▶ [Request]: Output the lines from the one containing "Where should I click to: Click" through the end of the items, inclusive, as a Markdown table with the columns Row and Line. Number each row, leave out blank lines, and omit the pictures.

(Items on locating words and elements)

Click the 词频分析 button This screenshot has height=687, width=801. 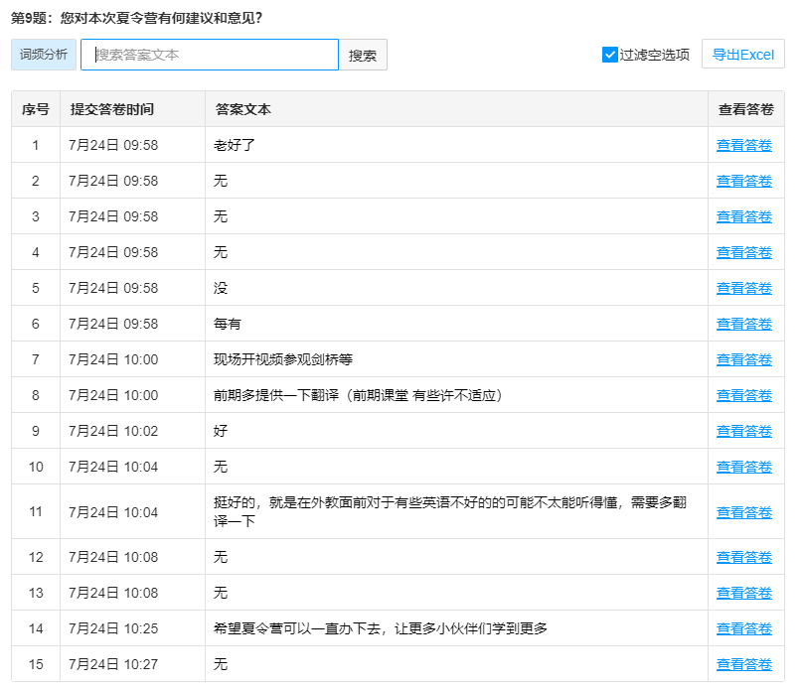coord(44,55)
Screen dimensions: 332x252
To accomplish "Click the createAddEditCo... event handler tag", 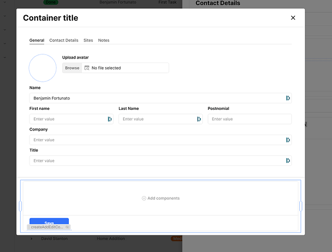I will point(48,227).
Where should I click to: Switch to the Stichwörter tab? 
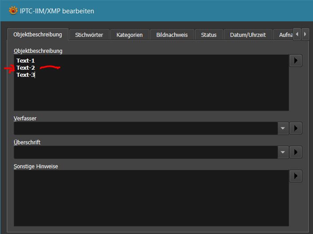click(x=89, y=35)
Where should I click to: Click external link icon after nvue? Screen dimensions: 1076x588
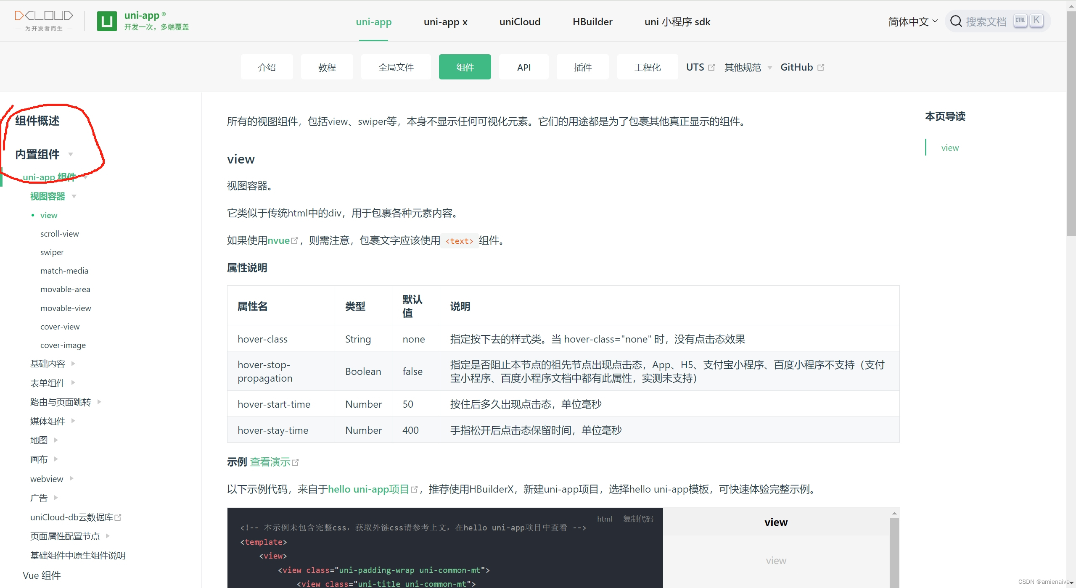(x=294, y=240)
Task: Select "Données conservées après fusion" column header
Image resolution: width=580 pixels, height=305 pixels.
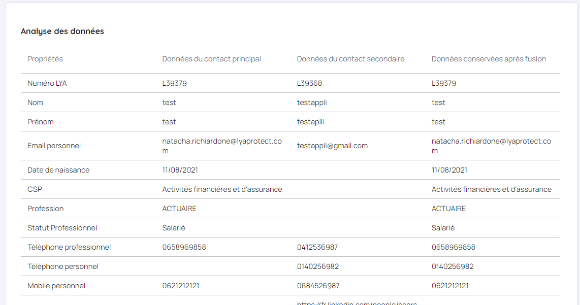Action: pos(489,59)
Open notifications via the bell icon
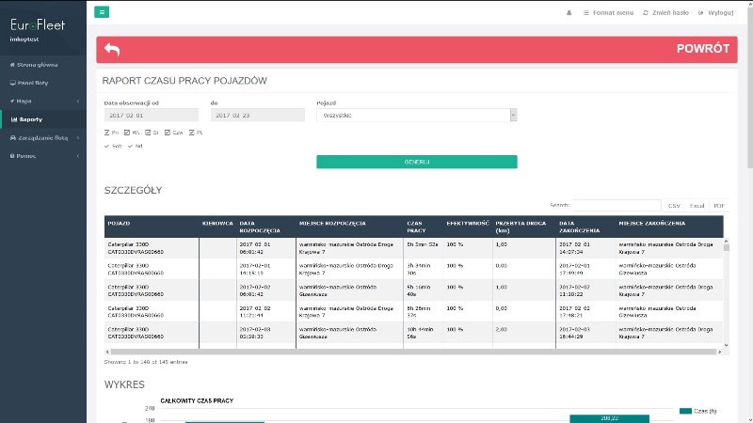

▶ [Output of the task]:
| Row | Line |
|---|---|
| 1 | Where should I click to: Click external link icon after nvue? Screen dimensions: 1076x588 |
| 2 | (x=294, y=240) |
| 3 | Task: Select "Données conservées après fusion" column header |
| 4 | Image resolution: width=580 pixels, height=305 pixels. |
| 5 | Action: pos(489,59) |
| 6 | Open notifications via the bell icon |